Oklahoma City

What would real economic stimulus look like?

August 23, 2011: 9:54 AM ET

It's time to stop the zero-sum game where regions merely pull jobs from each other with expensive tax incentives and call it economic development. And one particular approach just might do the trick.

By Eleanor Bloxham, contributor

FORTUNE -- It is time to roll up our sleeves and get to work on the very real economic problems the U.S. is facing – to finally move the needle on the economy, deliver better wages for our workers, and jobs for the unemployed and under-employed.

We need to stop the zero-sum game where regions merely pull jobs from each other with expensive, unproductive tax incentives and call it economic development.

We need an approach to our problems that involves real expertise, where success can be measured, and replicated from one location to another. And we need an approach that is nimble and cost effective. In short, we need a solution that makes sense.

A new plan, right in front of us, will roll out soon. An "enterprise development and market competitiveness project" is being launched with specific goals in mind.

"The project is designed to raise incomes and employment…. Focusing on the role of small and medium-sized enterprises ... the [project] will facilitate the development of competitive enterprises ... by stimulating innovation, enhancing workforce skills, accelerating new enterprise formation, improving access to finance, and addressing shortcomings in the business environment. The [project] will provide technical assistance, training, and grants to … [expand] sales in new and existing markets. The [project manager] and [the U.S. government] will mobilize additional resources from other sources to accelerate growth."

The manager for this project has been chosen. And work will begin soon.

In Armenia.

Armenia (in rough figures) has a population one-hundredth the size of the U.S. (3.2 million people versus approximately 311 million here). The workforce is roughly 7.1% unemployed versus our July figure of 9.1%.

If we can define a project like this for Armenia, with a population one hundredth the size of ours, why not define 100 regional projects of this type for the U.S.?

Of course, to move on such an undertaking requires agility, expertise, funding and limited bureaucracy. The projected cost for those running the project in Armenia is $17 million. The U.S. would need 100 Armenia-type projects, so how about a $1.7 billion budget for this project?

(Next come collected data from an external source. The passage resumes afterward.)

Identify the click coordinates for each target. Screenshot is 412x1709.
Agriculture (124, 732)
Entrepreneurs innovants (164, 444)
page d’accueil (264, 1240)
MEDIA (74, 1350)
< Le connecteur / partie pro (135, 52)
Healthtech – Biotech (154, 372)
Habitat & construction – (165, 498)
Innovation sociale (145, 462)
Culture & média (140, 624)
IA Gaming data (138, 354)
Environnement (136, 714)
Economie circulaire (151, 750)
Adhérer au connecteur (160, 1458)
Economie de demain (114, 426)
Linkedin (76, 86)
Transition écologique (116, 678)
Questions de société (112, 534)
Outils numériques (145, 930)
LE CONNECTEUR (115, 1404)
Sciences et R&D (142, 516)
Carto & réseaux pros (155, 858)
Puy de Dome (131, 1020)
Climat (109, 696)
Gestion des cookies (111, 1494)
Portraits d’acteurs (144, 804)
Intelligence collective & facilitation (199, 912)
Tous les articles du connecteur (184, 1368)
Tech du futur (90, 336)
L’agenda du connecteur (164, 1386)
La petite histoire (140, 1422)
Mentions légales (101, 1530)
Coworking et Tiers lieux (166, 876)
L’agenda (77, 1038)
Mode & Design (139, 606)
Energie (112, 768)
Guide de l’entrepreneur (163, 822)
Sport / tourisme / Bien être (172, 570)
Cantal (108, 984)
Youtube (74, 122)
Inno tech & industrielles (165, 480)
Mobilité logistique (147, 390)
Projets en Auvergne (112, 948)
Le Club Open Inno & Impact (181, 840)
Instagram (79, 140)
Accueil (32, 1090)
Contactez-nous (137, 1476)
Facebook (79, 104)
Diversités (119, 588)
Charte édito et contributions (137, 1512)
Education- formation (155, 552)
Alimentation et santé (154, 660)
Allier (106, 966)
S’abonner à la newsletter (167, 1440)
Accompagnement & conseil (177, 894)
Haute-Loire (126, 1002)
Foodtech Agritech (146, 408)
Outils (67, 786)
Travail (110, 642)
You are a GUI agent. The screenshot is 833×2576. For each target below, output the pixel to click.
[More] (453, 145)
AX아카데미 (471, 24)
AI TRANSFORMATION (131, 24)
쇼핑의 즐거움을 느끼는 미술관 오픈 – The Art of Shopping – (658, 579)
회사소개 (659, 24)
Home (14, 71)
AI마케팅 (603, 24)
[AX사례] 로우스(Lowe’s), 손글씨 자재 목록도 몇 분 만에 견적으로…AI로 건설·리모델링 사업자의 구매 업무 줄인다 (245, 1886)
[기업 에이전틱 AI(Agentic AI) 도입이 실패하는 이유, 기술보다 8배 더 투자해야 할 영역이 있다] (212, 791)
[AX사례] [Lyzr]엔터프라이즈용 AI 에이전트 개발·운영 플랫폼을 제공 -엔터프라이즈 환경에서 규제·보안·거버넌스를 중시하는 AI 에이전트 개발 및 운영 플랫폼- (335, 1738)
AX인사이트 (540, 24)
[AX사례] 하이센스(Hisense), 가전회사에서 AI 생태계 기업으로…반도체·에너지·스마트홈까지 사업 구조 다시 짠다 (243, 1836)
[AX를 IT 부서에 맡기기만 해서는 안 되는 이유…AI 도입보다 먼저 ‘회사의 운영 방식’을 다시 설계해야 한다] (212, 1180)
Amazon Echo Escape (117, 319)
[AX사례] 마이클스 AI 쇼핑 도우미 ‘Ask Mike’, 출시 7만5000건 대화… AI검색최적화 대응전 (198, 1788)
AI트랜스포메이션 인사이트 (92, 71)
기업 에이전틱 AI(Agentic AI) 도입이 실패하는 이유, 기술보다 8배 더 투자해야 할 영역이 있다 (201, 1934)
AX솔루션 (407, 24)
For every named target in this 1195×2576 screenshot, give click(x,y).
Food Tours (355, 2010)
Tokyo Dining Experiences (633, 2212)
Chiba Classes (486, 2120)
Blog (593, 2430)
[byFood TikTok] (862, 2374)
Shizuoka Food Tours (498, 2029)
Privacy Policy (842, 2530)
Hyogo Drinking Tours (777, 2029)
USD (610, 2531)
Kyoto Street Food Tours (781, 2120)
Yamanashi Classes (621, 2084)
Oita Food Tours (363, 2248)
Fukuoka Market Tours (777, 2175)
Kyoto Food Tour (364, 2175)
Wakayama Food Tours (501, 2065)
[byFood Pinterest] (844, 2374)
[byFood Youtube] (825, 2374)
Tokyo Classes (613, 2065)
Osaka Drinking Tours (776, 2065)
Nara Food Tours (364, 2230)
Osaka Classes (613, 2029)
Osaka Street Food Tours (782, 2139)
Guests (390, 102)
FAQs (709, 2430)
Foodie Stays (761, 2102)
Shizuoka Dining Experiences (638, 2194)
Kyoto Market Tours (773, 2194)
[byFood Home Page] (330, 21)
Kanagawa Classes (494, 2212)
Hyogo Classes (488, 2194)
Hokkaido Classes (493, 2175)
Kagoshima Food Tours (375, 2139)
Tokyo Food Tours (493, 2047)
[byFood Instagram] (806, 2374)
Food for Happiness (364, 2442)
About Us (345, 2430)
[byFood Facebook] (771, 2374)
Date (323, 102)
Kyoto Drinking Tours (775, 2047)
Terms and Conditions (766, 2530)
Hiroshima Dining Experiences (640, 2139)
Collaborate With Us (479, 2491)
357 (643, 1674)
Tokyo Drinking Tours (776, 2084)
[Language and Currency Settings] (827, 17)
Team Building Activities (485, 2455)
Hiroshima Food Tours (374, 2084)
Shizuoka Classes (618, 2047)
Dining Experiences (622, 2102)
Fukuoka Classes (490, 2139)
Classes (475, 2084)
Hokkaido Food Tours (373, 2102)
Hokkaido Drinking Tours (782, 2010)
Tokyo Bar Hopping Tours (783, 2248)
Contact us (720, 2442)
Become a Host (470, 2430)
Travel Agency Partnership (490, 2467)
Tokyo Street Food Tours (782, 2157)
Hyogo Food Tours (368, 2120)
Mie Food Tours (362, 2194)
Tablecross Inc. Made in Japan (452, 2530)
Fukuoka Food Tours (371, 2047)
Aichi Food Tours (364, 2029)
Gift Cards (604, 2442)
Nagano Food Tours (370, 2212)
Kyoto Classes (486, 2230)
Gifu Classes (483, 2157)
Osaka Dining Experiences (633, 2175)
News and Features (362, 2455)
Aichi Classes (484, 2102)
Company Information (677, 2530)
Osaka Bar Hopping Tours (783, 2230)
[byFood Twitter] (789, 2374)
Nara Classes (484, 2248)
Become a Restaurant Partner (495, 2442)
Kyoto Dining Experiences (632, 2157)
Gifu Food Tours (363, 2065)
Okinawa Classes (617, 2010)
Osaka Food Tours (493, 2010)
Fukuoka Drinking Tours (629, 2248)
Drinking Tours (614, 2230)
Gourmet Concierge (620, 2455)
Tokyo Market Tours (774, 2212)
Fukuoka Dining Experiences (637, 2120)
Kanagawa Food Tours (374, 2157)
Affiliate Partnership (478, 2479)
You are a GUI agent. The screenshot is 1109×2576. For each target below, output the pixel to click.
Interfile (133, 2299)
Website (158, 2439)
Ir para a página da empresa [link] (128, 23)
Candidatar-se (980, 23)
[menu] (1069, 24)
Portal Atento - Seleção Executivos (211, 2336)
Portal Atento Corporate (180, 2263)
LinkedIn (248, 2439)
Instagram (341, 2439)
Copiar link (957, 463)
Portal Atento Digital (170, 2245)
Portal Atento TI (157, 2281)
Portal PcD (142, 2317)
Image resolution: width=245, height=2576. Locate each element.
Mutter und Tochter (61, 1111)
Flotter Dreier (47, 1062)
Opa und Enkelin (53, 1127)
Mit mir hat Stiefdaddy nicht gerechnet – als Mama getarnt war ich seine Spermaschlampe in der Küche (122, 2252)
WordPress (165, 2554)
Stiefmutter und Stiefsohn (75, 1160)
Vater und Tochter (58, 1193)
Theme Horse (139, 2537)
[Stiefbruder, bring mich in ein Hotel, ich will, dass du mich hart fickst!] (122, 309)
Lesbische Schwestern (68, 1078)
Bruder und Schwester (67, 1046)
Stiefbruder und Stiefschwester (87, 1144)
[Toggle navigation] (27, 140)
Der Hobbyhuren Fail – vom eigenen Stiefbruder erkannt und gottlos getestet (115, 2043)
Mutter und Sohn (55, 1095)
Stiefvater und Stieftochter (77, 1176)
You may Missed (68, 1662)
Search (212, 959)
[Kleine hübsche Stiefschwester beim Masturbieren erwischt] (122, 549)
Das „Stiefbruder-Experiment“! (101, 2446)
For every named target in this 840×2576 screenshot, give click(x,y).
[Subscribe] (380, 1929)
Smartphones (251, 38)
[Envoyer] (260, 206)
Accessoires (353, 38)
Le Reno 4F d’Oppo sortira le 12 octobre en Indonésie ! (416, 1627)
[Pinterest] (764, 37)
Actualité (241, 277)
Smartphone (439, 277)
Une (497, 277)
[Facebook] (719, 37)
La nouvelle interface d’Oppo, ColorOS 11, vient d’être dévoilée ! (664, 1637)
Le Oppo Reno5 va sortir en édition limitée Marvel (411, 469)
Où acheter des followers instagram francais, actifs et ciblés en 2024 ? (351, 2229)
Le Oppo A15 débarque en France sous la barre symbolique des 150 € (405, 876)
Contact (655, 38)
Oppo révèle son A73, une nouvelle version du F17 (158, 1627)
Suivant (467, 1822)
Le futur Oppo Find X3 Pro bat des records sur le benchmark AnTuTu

By comparison, similar projects have been done in the U.S. for $10 - $15 million in the past. One such example is Oklahoma City, which staged an impressive economic comeback after suffering from the collapse of the energy boom of the 1980s. That project was spearheaded by noted economic development expert Ed Morrison along with area business leaders -- in particular, Charles Van Rysselberge, who headed the Oklahoma City Chamber of Commerce at that time.